## Directive
Rewrite the items from the very beginning through the line containing "point(108,97)", both ends included, keeping every line, requests too. Scale each coordinate in the answers by 0.35, rounding to whole numbers with halves going up.
### Given information
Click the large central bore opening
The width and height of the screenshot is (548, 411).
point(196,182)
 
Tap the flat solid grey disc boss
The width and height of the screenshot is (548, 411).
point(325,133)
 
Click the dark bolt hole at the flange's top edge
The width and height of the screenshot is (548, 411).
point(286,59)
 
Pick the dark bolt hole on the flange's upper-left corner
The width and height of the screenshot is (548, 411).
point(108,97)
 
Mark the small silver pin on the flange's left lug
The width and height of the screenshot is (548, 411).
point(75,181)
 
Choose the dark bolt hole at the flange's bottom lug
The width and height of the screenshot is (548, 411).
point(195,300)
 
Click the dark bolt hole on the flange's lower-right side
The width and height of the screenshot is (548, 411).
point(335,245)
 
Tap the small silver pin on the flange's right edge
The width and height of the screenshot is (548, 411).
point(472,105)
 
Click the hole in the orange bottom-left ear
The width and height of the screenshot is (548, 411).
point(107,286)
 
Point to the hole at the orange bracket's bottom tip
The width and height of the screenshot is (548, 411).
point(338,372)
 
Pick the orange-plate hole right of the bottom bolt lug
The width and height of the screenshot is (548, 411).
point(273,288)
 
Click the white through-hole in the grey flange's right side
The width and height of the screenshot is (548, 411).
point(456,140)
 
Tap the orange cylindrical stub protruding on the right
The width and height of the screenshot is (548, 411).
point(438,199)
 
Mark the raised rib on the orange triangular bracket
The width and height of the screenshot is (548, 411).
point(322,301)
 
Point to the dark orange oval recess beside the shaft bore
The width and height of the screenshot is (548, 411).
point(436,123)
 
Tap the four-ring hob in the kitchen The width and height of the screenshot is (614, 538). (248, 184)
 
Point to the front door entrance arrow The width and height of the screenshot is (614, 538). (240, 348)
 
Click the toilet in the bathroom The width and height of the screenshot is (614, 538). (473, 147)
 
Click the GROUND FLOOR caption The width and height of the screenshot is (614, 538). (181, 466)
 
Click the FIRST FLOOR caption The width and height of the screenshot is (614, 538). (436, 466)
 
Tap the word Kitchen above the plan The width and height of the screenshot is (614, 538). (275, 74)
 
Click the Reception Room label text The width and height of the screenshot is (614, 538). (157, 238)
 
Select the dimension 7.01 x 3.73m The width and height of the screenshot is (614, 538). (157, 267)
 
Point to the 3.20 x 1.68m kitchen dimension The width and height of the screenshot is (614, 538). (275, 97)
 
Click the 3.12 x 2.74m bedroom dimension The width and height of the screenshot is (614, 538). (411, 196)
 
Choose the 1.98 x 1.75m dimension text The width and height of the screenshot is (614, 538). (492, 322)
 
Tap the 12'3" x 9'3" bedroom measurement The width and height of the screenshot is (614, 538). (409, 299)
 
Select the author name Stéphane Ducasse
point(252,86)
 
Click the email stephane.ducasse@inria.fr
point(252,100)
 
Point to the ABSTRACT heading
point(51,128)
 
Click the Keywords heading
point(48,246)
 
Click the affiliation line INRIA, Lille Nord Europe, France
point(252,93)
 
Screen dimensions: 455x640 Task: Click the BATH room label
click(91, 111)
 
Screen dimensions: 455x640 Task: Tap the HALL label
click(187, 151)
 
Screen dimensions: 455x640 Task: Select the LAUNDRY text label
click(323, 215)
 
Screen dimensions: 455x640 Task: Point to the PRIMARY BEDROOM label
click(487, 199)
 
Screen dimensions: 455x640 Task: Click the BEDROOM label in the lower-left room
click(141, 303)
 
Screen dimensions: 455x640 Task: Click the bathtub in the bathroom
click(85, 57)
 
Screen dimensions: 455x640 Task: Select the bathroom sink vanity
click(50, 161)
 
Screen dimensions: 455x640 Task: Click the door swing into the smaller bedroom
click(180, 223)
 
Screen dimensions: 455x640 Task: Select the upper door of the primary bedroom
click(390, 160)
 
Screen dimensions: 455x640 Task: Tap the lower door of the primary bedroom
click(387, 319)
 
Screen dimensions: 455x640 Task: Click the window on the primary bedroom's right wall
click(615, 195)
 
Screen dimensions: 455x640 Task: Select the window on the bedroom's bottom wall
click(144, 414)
######
## Answer below
Click the large central bore opening
The width and height of the screenshot is (548, 411).
point(69,64)
 
Tap the flat solid grey disc boss
The width and height of the screenshot is (548, 411).
point(114,47)
 
Click the dark bolt hole at the flange's top edge
The width and height of the screenshot is (548, 411).
point(100,21)
 
Pick the dark bolt hole on the flange's upper-left corner
The width and height of the screenshot is (548, 411).
point(38,34)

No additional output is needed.